Er bleef nog maar één ambtsjonker over: Willem van Haersolthe tot Yrst. Hij woonde het grootste deel van het jaar in Arnhem, al verbleef hij in de zomer voornamelijk op zijn buitentje bij Hattem. Nu was het in die tijd heel gewoon dat bestuurders veel ambten hadden. Willem was dan ook burgemeester van Hattem, ambtsjonker van Epe en Hattem, richter van Oldebroek, later van Arnhem en de Veluwezoom, lid van de Gelderse Staten en als zodanig geregeld afgevaardigde naar de Staten-Generaal in Den Haag. Hij moest zijn tijd dan ook goed indelen en om te voorkomen dat hij zaken vergat, legde hij van elk ambtsgebied een soort dagboekje aan. Hierin noteerde hij wat er nog geregeld moest worden. Hij liet, voor zover het Epe betrof, vrijwel alles over aan de schout en de ambtssecretaris. Dezen hielden hem via brieven op de hoogte en legden hem hun vragen voor.
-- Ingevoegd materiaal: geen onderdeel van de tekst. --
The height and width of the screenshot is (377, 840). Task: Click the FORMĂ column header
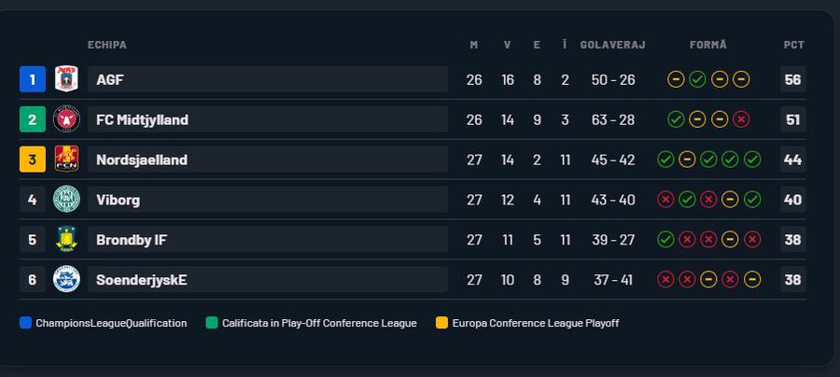click(707, 45)
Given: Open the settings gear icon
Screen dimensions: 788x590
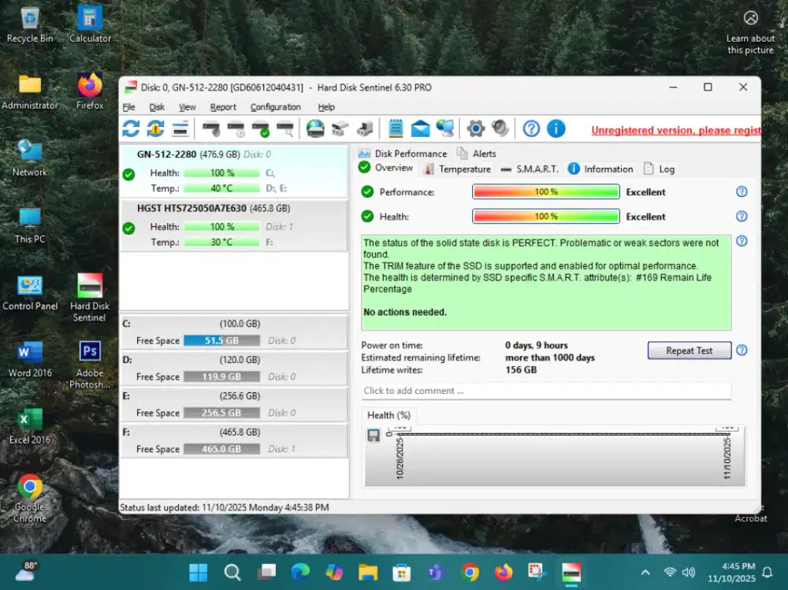Looking at the screenshot, I should click(474, 128).
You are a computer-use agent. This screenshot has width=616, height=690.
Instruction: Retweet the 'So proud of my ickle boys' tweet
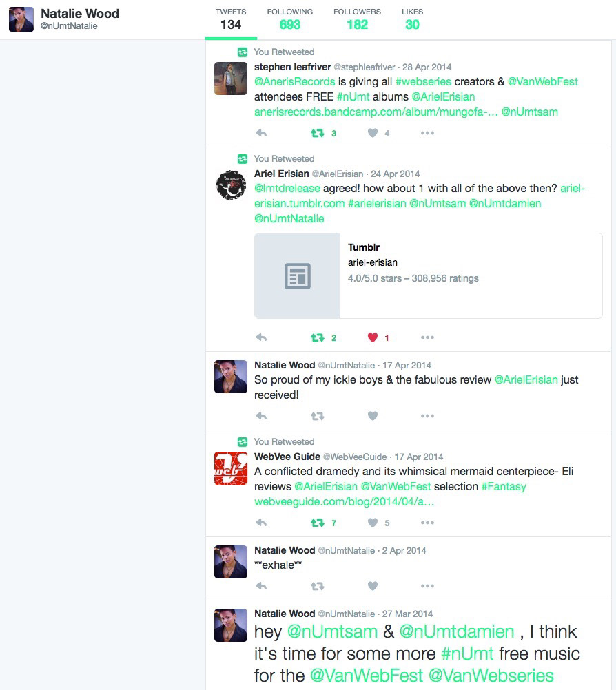coord(318,416)
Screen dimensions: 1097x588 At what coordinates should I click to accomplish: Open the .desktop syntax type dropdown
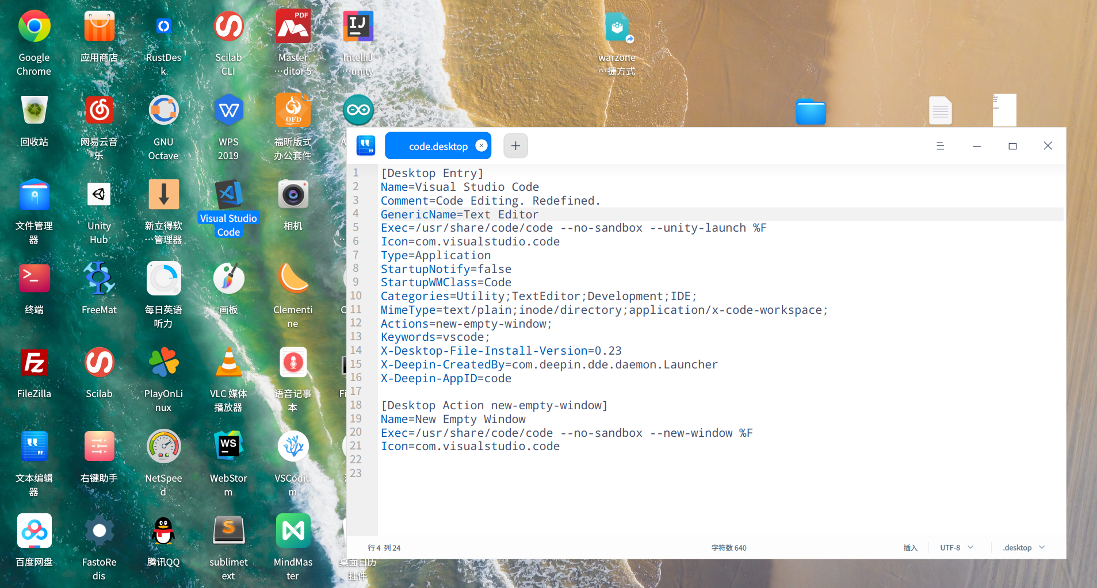pyautogui.click(x=1023, y=548)
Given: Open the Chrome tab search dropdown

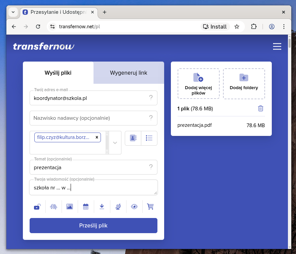Looking at the screenshot, I should pyautogui.click(x=13, y=12).
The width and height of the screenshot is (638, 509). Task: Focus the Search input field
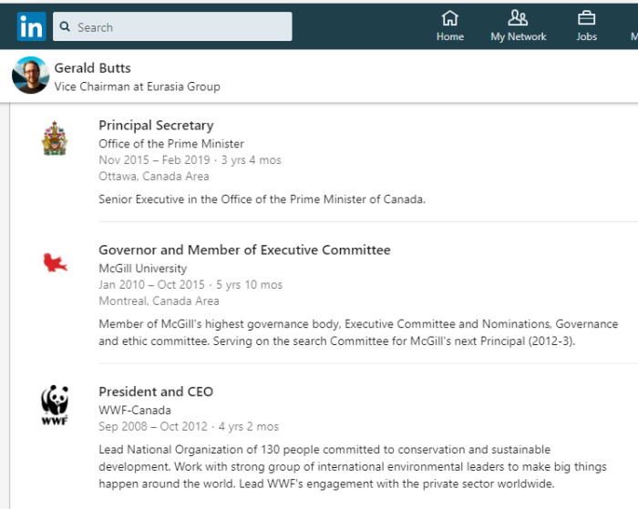pos(172,26)
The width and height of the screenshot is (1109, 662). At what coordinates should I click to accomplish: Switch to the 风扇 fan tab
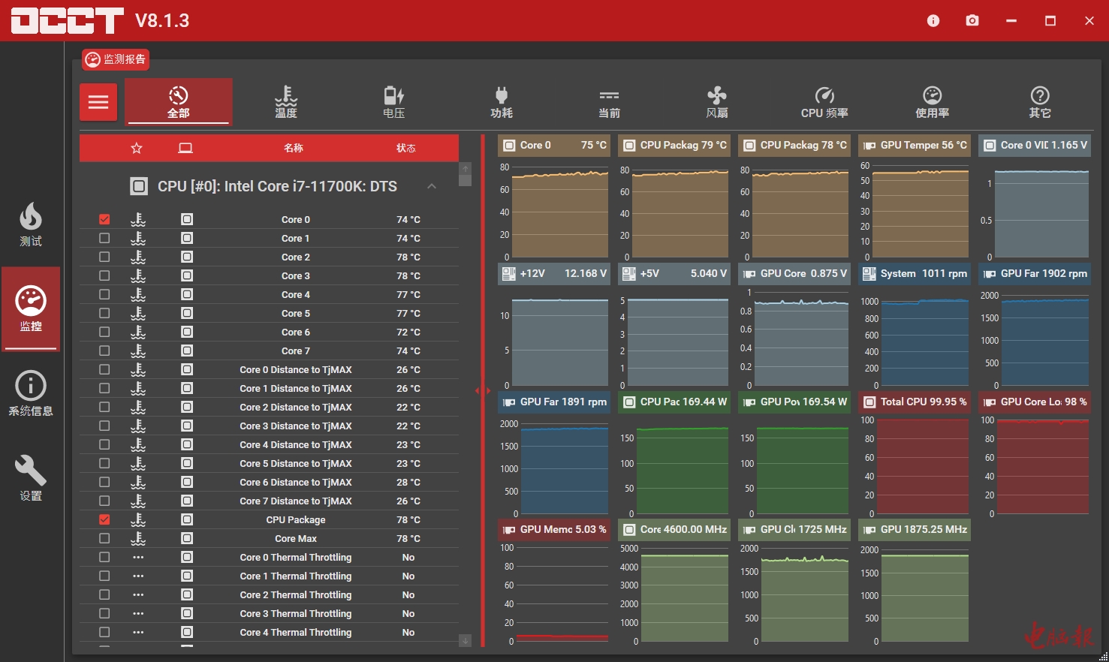[716, 102]
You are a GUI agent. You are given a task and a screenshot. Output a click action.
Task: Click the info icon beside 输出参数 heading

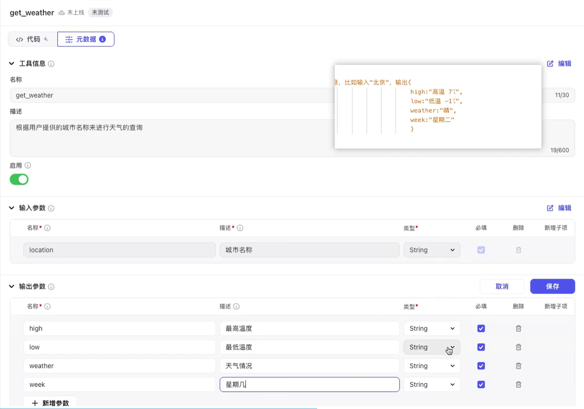[x=51, y=287]
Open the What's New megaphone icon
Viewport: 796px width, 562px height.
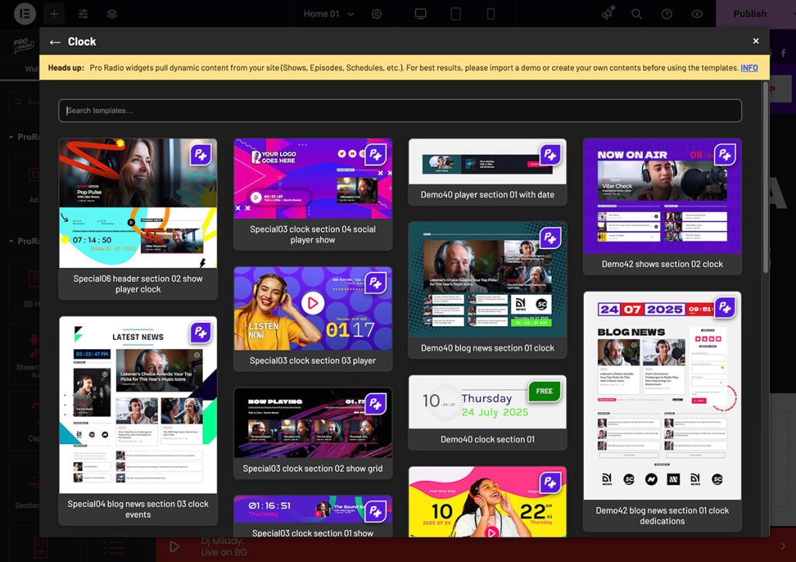click(x=607, y=14)
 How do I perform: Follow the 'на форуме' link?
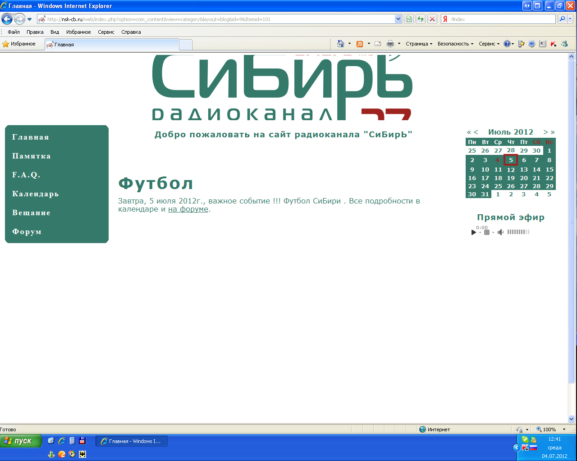(x=188, y=209)
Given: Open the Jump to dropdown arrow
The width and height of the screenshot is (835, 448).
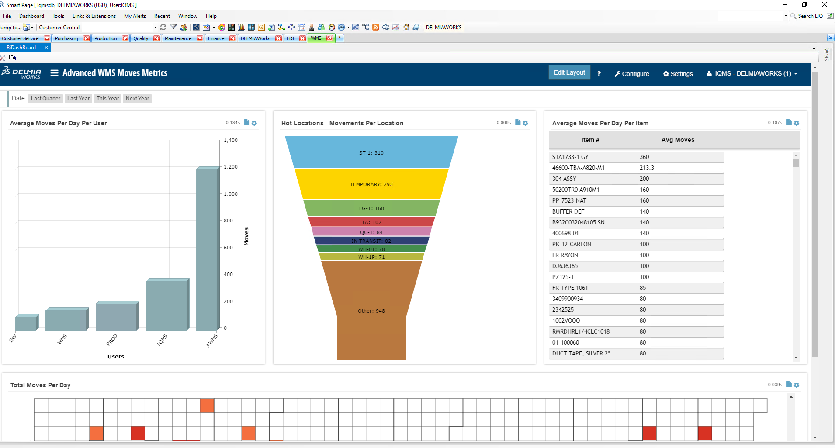Looking at the screenshot, I should point(32,27).
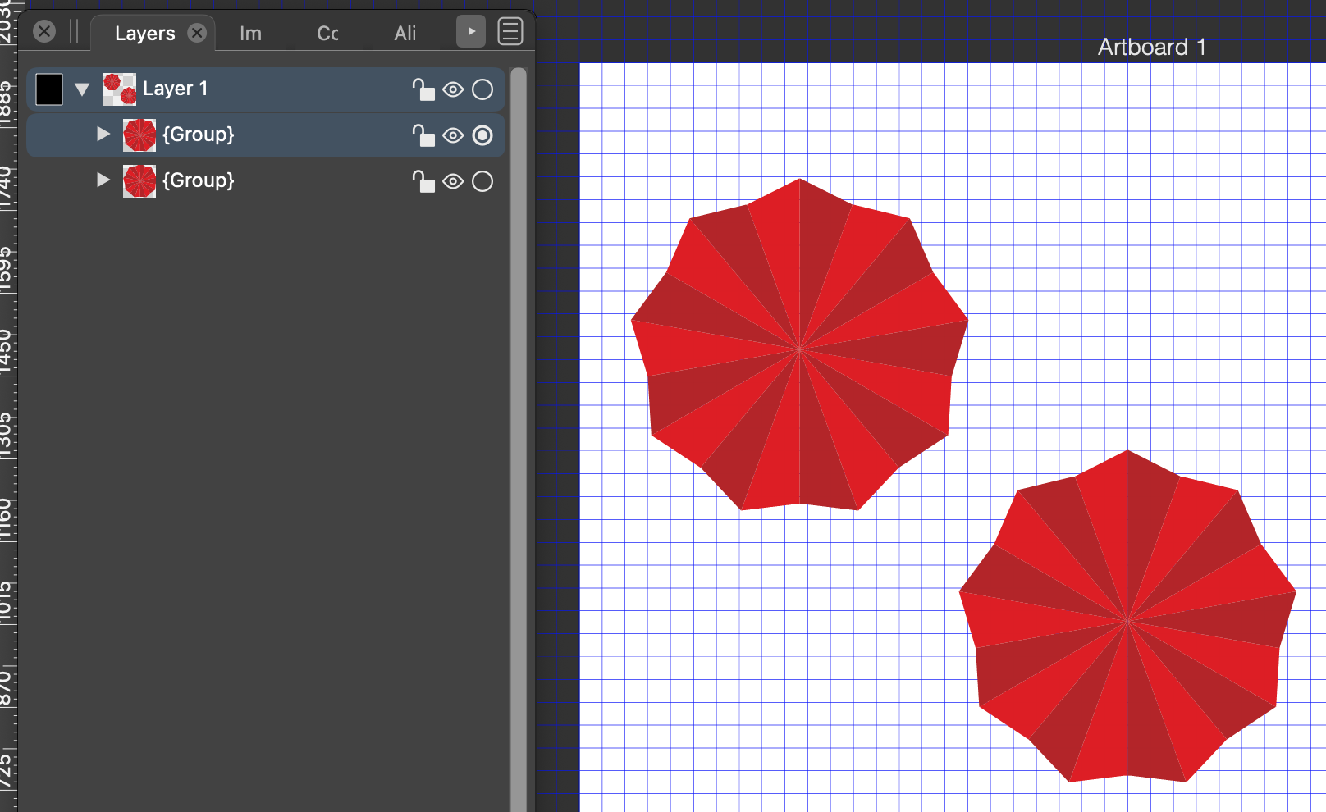Unlock icon for Layer 1
The height and width of the screenshot is (812, 1326).
coord(423,89)
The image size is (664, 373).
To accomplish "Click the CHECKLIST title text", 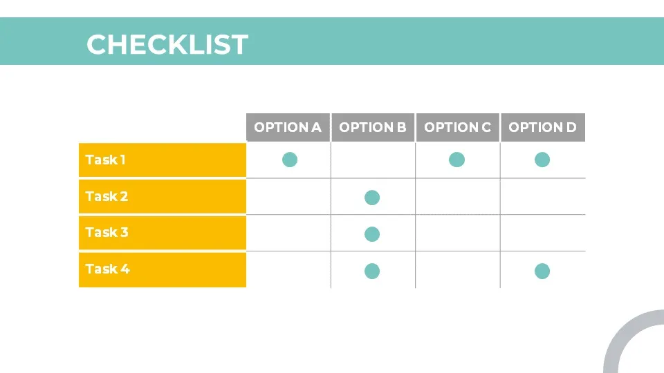I will pos(167,44).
In het eerste jaren van zijn alleenheerschappij zou Van Haersolthe te maken krijgen met de weduwe van zijn overleden collega. Zij bleek een knap lastige vrouw. Want wat Van Haersolthe ook probeerde: de administratie van het ambt, voor zover die op De Cannenburch lag, kreeg hij maar bij stukjes en beetjes in handen. En dat waren ook letterlijk stukjes. De administratie was door de laatste Van Isendoorn een warboel geworden in de ogen van de ordelijk ingestelde Van Haersolthe. Hij lag dan ook al snel in de clinch met de weduwe. Die had ook wel wat weg te moffelen, want het ging immers ook om de financiën van het ambt.
Van Haersolthe probeerde de zaken tot op de bodem uit te zoeken, waardoor hij al snel weerstand ondervond van lagere bestuurders uit de kerk, de gilden en de armenfondsen. Die waren de zachte hand van De Cannenburch gewend. Hun verzet hielp niets, want met voortvarende hand zette Van Haersolthe alles naar zijn hand, geholpen door schout Brouwer en secretaris Haack.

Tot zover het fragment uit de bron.